Browsing commandlinefu.com today, I came across this little one-liner to display which commands I use most often.

$ history | awk '{a[$2]++}END{for(i in a){print a[i] " " i}}' \
| sort -rn | head

Here’s what I got:

283 ls
236 cd
52 cat
40 vim
36 sudo
27 ssh
27 rm
23 git
21 screen
21 R

Yep, seems legit. I navigate and look at files a whole bunch (ls, cd, cat), and I do a butt tonne of editing (vim). I sudo like a boss, hop onto various servers (ssh), clean up after myself (rm), commit commit commit (git), tuck away interactive sessions for later (screen), and of course, do mad stats (R).

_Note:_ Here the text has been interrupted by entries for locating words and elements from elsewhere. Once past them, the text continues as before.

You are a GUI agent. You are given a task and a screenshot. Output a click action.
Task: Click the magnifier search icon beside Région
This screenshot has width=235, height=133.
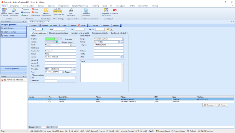point(108,29)
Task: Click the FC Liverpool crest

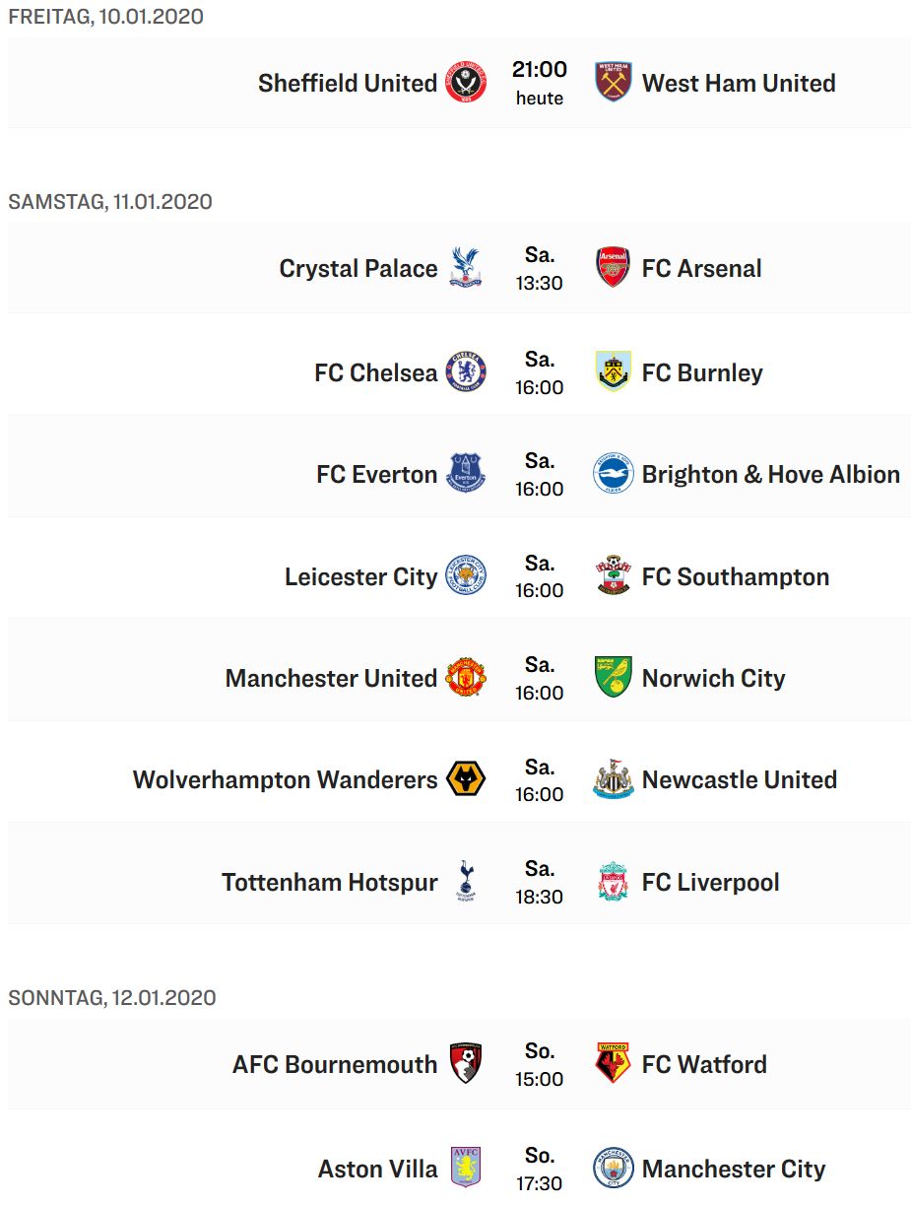Action: pos(613,881)
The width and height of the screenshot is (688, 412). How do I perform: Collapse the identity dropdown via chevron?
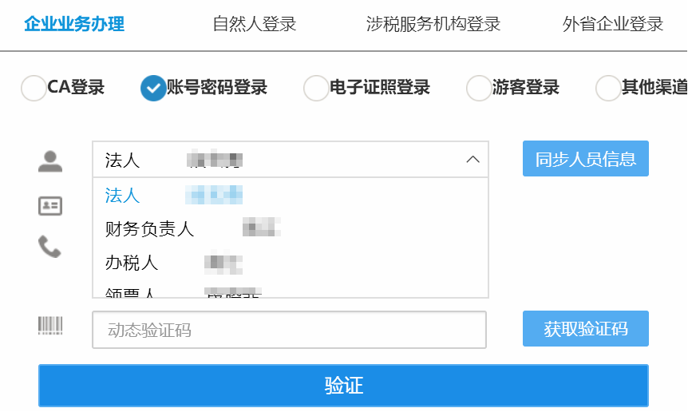(473, 159)
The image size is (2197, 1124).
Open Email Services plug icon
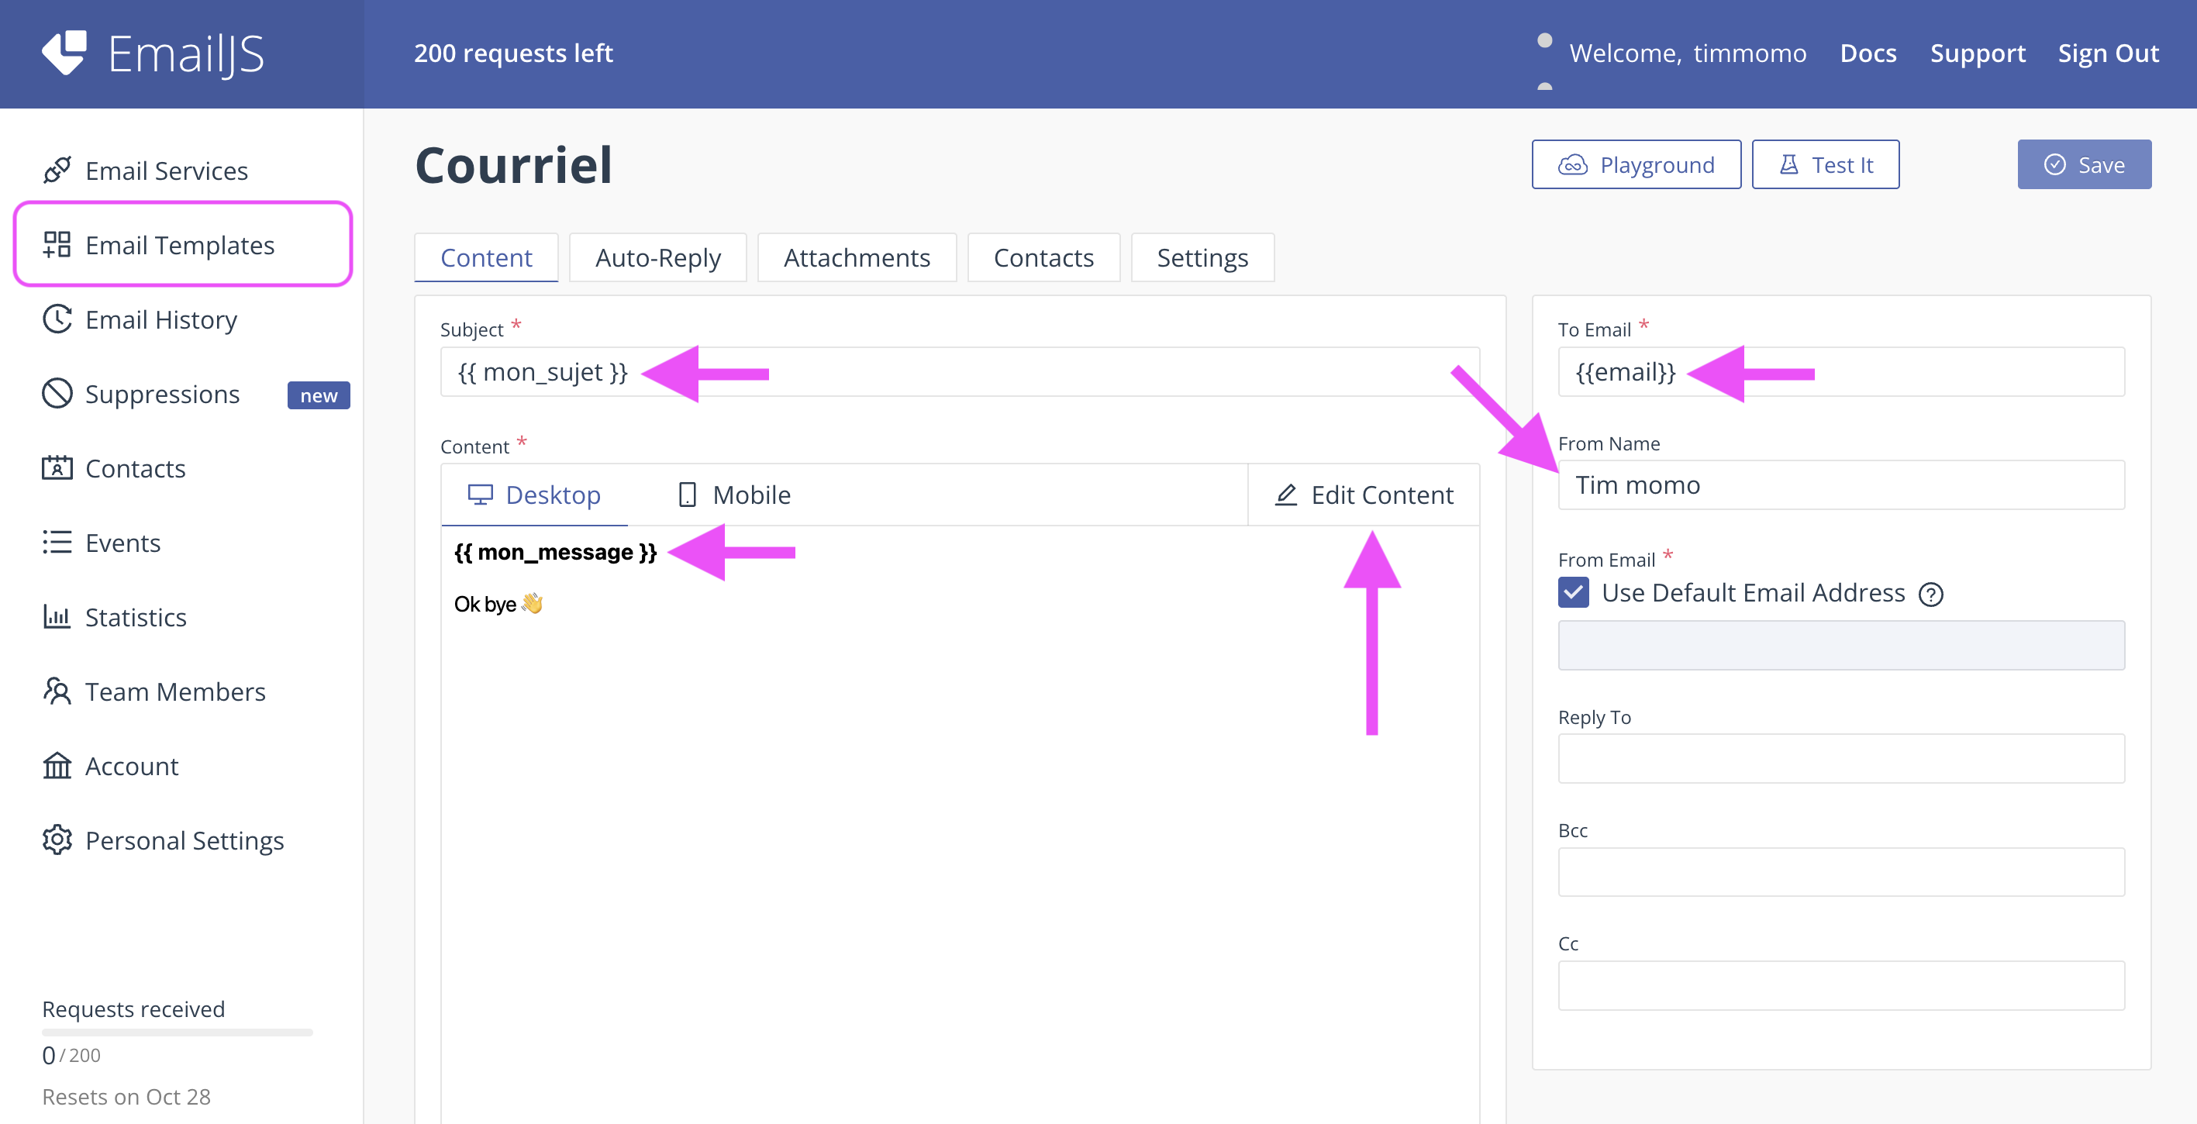[56, 171]
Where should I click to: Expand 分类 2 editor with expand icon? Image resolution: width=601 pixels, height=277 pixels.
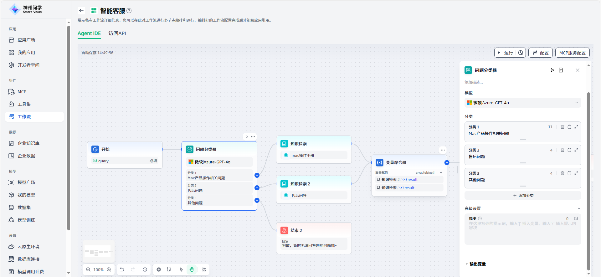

Now, my bash.rc set up is set to save the 1000 most recent commands. Given that it is Friday afternoon and I’m avoiding real work while waiting for the softball game to start, I thought I’d have a look at my whole usage distribution. So, lets just collect it up into a file comme ca:

$history | awk '{a[$2]++}END{for(i in a){print a[i] " " i}}' \
| sort -rn > cmd_hist.txt

Then crack open an R session and have a look:

Image

Cool. Looks like my command usage pattern is roughly power-law distributed! Now, to . publish . my findings . in . Nature!

The R bits:

cmd<-read.table('cmd_hist.txt')
par(cex=1.2)
plot(log(1:length(cmd[,1])),log(cmd[,1]),
pch=20,
xlab='log(Rank)',
ylab='log(frequency)')
fit<-lm(log(cmd[,1])~log(1:length(cmd[,1])))
abline(fit,lty=2)